WHAT IS NEEDED >>
Please say how many lines in the material include the string "Firefox", and nothing else.

GIVEN INFORMATION >>
----

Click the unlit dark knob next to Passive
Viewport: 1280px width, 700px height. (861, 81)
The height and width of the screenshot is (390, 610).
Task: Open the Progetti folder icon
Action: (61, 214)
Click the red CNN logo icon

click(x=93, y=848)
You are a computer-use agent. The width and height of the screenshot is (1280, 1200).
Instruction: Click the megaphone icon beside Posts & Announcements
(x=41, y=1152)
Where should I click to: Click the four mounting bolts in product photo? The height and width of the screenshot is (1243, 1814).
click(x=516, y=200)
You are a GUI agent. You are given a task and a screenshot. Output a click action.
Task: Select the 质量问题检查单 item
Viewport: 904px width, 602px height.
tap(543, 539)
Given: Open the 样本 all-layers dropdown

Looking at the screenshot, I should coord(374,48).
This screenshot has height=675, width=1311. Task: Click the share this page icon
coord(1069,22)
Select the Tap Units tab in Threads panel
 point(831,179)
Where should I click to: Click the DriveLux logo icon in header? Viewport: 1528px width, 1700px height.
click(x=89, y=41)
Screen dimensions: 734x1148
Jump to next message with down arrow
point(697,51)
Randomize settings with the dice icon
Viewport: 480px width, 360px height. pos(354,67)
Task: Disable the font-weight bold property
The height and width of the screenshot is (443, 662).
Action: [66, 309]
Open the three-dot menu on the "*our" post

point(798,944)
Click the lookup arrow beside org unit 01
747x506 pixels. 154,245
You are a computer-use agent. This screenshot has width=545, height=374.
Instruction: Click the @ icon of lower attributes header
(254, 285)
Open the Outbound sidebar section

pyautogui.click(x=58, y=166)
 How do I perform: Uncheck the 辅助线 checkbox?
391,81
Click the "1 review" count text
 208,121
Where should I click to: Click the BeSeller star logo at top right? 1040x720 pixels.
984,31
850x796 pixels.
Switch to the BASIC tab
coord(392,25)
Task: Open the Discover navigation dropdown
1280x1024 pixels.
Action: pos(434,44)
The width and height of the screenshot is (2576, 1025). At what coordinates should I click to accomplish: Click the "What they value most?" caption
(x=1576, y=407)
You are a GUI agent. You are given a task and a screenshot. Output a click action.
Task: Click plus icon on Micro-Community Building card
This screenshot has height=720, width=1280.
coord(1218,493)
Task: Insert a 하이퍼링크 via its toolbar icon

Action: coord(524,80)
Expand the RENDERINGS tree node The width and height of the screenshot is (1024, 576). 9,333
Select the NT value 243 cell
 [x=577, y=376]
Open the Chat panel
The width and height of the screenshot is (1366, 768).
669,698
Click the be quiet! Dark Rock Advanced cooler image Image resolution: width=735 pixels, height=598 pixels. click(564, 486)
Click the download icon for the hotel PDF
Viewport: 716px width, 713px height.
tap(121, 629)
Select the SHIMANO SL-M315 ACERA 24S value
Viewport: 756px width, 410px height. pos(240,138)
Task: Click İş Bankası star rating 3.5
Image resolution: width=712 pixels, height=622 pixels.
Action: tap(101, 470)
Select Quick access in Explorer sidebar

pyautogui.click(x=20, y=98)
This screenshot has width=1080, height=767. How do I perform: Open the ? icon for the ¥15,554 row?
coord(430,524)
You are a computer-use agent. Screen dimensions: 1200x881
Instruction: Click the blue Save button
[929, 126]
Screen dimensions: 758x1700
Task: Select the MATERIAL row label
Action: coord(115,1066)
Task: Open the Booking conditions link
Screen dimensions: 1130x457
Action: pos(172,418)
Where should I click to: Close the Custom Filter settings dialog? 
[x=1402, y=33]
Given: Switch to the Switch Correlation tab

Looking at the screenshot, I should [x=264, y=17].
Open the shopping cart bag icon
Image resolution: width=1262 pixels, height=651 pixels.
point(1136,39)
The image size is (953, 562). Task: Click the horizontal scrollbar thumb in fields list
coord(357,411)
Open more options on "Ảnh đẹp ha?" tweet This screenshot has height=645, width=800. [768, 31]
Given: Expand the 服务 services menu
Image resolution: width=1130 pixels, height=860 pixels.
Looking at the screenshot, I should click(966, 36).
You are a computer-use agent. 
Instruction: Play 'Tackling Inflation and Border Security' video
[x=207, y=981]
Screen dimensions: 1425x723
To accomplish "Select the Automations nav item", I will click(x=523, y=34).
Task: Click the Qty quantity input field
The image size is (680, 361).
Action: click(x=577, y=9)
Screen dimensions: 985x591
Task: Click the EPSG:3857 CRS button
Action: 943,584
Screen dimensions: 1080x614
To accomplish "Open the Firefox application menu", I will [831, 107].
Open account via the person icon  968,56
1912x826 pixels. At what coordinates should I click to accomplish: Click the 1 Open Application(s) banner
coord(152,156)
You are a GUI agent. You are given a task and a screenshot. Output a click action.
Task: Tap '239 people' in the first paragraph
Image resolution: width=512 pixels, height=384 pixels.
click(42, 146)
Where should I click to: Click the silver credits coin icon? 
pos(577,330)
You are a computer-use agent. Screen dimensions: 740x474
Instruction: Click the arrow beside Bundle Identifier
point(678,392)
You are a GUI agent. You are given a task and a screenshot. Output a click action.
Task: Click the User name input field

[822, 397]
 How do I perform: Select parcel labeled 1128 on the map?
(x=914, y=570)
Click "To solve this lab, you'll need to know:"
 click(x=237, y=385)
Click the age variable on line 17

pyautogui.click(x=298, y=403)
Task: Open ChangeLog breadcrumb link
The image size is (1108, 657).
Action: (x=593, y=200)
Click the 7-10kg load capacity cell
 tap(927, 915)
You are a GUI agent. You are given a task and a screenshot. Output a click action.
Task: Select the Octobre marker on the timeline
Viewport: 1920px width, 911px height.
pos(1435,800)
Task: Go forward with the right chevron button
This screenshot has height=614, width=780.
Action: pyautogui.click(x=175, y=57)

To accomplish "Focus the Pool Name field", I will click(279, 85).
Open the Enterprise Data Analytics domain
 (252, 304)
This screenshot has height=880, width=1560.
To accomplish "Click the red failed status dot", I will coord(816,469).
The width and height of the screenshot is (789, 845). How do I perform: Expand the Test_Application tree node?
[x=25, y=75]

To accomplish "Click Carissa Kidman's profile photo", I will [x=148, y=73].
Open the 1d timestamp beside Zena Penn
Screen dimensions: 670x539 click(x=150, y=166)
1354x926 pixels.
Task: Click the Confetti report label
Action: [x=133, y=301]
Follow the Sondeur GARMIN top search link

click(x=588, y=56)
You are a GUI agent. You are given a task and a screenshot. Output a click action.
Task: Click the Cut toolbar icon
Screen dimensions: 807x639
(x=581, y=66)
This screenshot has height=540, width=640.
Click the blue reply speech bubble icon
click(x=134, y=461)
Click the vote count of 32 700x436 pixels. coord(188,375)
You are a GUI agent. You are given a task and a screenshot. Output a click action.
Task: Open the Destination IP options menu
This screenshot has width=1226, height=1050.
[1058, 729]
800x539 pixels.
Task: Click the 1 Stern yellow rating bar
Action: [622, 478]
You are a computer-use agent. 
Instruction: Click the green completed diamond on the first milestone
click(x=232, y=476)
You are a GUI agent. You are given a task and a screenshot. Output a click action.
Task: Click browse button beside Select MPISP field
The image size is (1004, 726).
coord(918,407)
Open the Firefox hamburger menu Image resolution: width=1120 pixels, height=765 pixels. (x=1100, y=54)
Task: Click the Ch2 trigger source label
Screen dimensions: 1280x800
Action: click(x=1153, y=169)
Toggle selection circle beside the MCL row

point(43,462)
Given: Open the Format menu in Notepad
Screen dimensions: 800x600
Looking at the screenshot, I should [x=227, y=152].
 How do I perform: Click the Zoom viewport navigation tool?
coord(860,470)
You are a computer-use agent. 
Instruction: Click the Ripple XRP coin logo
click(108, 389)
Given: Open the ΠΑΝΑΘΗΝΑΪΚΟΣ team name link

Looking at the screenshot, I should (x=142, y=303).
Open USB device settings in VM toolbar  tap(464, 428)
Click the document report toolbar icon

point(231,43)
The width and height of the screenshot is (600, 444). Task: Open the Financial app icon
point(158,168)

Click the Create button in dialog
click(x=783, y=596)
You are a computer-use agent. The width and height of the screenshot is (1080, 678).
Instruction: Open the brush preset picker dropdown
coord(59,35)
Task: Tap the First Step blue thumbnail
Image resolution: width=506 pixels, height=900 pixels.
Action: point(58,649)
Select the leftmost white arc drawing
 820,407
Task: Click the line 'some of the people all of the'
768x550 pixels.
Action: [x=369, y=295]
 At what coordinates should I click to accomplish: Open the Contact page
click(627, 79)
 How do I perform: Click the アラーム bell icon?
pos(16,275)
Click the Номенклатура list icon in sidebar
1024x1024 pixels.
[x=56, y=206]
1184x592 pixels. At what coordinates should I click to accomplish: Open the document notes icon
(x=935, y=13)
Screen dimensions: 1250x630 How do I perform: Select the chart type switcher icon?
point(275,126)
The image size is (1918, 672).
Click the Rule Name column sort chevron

----

SOLUTION FOR THIS EXERCISE >>
2